For development and testing environments where cost, speed, and direct connectivity matter more than resilience, use a lighter configuration:

apiVersion: gcp.openmcf.org/v1
kind: GcpCloudSql
metadata:
  name: app-database-dev
  org: your-org
  env: development
spec:
  project_id:
    value: "your-gcp-project-id"
  region: us-central1
  database_engine: POSTGRESQL
  database_version: POSTGRES_15
  tier: db-f1-micro
  storage_gb: 10
  network:
    authorized_networks:
      - 0.0.0.0/0
  backup:
    enabled: true
    start_time: "03:00"
    retention_days: 3

Here is what changed from the production configuration and why:

  • tier: db-f1-micro: The smallest available Cloud SQL tier (shared-core, 0.6 GB RAM). Adequate for development workloads and significantly cheaper than dedicated-core tiers.
  • No high_availability: Omitted entirely. A single-zone instance is sufficient for development -- there is no need to pay for a standby replica.
  • No private_ip_enabled: The instance gets a public IP instead. This makes it accessible from your local machine and CI environments without VPN or VPC peering setup.
  • authorized_networks: 0.0.0.0/0: Allows connections from any IP address. Use this only for development databases with no real data. For staging or shared environments, restrict this to your team's IP ranges or office CIDR blocks.
  • retention_days: 3: Shorter backup retention to reduce storage costs.
  • No VPC configuration: Without private IP, no VPC peering is needed, which simplifies setup.

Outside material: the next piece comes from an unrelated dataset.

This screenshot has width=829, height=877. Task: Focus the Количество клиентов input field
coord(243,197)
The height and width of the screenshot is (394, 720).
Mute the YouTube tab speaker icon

Deploy the development configuration the same way:

planton apply -f cloud-sql-dev.yaml -t

Common Patterns and Tips

Tuning with database flags

The database_flags field accepts key-value pairs that map directly to Cloud SQL database flags. For PostgreSQL, common flags include connection limits and memory settings:

database_flags:
  max_connections: "200"
  shared_buffers: "256MB"
  work_mem: "4MB"

These flags are passed directly to the PostgreSQL configuration. Refer to the GCP Cloud SQL flags documentation for available flags and valid values.

Cost awareness

The two largest cost drivers for a Cloud SQL instance are the machine tier and high availability. An db-f1-micro instance costs a fraction of a db-custom-4-16384 instance, and enabling HA roughly doubles the compute cost because GCP runs a second instance. Storage costs are proportional to allocated size. For non-production environments, start with the smallest tier and no HA -- you can resize later without recreating the instance.

What to Do Next

Your PostgreSQL database is now running on Google Cloud SQL. From here:

  • Connect your application using the connection_name output. For applications running on GCP, the Cloud SQL Auth Proxy provides secure, IAM-authenticated connections without managing SSL certificates or authorized networks. For applications outside GCP, connect directly using the public or private IP with the appropriate credentials.
  • Set the root password for the postgres user. Cloud SQL creates the user without a password by default. Use gcloud sql users set-password postgres --instance=app-database --password=your-secure-password or set it through the GCP Console.
  • Explore other GCP resources in the Cloud Catalog. The same planton apply workflow you used here works for GKE clusters, GCS buckets, Cloud Run services, VPCs, and dozens of other GCP resource types.